Bishop's Castle Foodbank customers benefit from free bike scheme

A new partnership between a Shropshire foodbank and a bike hub aims to promote healthy lifestyles among users as bikes are donated.

Janet Marsden from Ludlow Synergy Bike Hub presents a bike to Kerry Powell
Janet Marsden from Ludlow Synergy Bike Hub presents a bike to Kerry Powell

Bishop's Castle Foodbank has joined forces with The Ludlow Synergy Bike Hub to provide refurbished bikes for foodbank users. The bike hub takes in unwanted and damaged bikes are repairs them.

Andy Stelman from the foodbank said he was really excited for the idea when Janet Marsden approached him at first.

"They actually contacted us about a month ago and wanted to offer refurbished bikes to our customers for free," he said.

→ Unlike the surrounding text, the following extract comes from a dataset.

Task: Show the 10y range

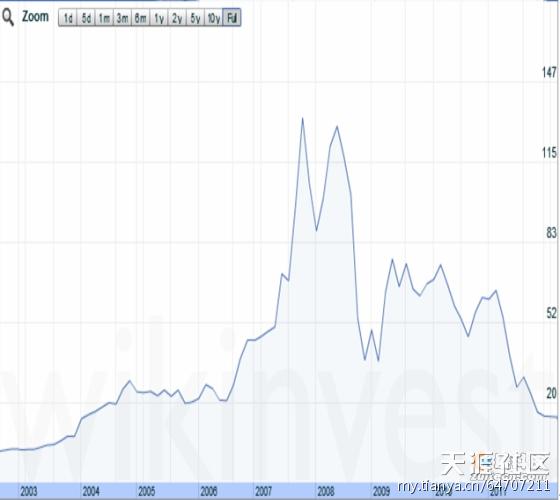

"I gave a letter out to all our customers and there was quite a big take-up on it. Four customers have had bikes now, with others planned.

"We have given the bike hub old bikes from volunteers and customers that need refurbishment. So its a real partnership, its give and take. Janet, who founded the bike hub, we have got lots to thank her for – for thinking of us in the first place really."

At a meeting on Friday, a bike was donated to Kerry Powell. Bishop's Castle Tennis Club also donated a three-month membership and six free tennis lessons to one lucky customer.

Andy said: "I feel really good that there is real community connections between everyone and the foodbank. These prizes will also promote health and allows for greater mobility for people who rely on transport in the area.

"Transport links in Bishop's Castle are not the most frequent in the world, so having a bike to get around could really help someone. We are trying to promote healthy eating, and thanks to our friends at Little Woodbatch farm who provide fresh fruit and veg, we are looking at promoting healthy recipes for customers."

Synergy Bike Hub is a not-for-profit organisation servicing an area within 15-mile radius of Ludlow. It is entirely run by volunteers and provides low-cost sustainable transport through recycling donated bikes and providing them to people going through hard times.

This local project, specifically covering small towns and villages, recognises the huge value of a free bike for people on low incomes and people struggling with their mental health. At a practical level it allows people to get out, meet old and new friends, attend job appointments and access healthcare support.